● **Work order**: Find the line containing "1182x653 pixels." in the entries below. Restate it and each line after it, word for word, up to and including the line containing "The image size is (1417, 840).".

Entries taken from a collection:
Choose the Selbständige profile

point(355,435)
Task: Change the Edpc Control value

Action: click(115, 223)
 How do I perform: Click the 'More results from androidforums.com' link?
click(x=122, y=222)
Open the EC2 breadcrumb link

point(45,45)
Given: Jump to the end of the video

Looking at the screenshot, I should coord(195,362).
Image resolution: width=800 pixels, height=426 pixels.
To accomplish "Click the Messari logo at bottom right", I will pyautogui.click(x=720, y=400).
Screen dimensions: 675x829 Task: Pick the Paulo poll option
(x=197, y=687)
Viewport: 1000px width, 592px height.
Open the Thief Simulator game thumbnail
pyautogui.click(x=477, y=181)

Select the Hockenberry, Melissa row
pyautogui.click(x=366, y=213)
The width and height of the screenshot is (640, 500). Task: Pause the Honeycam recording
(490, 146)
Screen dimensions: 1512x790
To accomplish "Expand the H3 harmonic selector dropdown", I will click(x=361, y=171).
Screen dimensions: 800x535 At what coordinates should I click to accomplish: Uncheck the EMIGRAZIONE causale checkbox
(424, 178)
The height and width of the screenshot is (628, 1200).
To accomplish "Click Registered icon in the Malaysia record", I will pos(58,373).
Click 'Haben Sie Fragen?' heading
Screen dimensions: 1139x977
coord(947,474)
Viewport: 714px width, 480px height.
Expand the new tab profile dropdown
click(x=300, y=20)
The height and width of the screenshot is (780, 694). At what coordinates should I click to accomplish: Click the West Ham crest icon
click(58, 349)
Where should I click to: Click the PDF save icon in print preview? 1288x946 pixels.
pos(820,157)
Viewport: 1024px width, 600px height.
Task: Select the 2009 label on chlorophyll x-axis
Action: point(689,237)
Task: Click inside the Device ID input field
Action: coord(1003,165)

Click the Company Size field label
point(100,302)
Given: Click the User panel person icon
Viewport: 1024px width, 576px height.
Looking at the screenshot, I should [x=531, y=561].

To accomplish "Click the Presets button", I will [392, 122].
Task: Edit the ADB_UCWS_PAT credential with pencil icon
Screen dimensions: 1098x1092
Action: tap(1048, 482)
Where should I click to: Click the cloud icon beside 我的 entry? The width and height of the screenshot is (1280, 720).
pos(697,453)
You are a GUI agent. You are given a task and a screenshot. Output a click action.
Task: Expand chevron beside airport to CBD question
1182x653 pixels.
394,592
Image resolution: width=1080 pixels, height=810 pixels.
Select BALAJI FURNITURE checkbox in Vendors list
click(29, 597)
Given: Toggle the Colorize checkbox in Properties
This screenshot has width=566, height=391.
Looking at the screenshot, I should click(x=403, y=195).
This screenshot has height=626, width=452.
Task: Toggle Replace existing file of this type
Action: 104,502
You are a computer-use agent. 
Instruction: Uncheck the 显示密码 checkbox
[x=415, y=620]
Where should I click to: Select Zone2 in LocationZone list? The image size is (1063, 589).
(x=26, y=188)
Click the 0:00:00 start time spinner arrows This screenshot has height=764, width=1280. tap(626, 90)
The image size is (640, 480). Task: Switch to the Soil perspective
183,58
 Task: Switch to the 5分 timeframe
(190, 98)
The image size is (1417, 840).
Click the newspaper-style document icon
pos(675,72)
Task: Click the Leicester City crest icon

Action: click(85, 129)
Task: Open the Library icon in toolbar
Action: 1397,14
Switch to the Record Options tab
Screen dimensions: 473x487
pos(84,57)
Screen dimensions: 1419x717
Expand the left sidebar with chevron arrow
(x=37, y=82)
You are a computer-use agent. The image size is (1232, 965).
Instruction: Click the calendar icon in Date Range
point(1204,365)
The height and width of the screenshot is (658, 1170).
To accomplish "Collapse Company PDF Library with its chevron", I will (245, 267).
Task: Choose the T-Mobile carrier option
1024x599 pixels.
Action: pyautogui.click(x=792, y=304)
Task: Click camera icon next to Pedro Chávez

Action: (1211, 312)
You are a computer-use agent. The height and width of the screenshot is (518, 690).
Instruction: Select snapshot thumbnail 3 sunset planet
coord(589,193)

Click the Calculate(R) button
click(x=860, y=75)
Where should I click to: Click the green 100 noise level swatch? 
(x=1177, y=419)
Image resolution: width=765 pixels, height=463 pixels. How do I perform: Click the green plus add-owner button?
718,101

● **Reply**:
1182x653 pixels.
394,592
Image resolution: width=1080 pixels, height=810 pixels.
Select BALAJI FURNITURE checkbox in Vendors list
click(29, 597)
Given: Toggle the Colorize checkbox in Properties
This screenshot has width=566, height=391.
Looking at the screenshot, I should click(x=403, y=195).
This screenshot has height=626, width=452.
Task: Toggle Replace existing file of this type
Action: 104,502
You are a computer-use agent. 
Instruction: Uncheck the 显示密码 checkbox
[x=415, y=620]
Where should I click to: Select Zone2 in LocationZone list? The image size is (1063, 589).
(x=26, y=188)
Click the 0:00:00 start time spinner arrows This screenshot has height=764, width=1280. tap(626, 90)
The image size is (640, 480). Task: Switch to the Soil perspective
183,58
 Task: Switch to the 5分 timeframe
(190, 98)
The image size is (1417, 840).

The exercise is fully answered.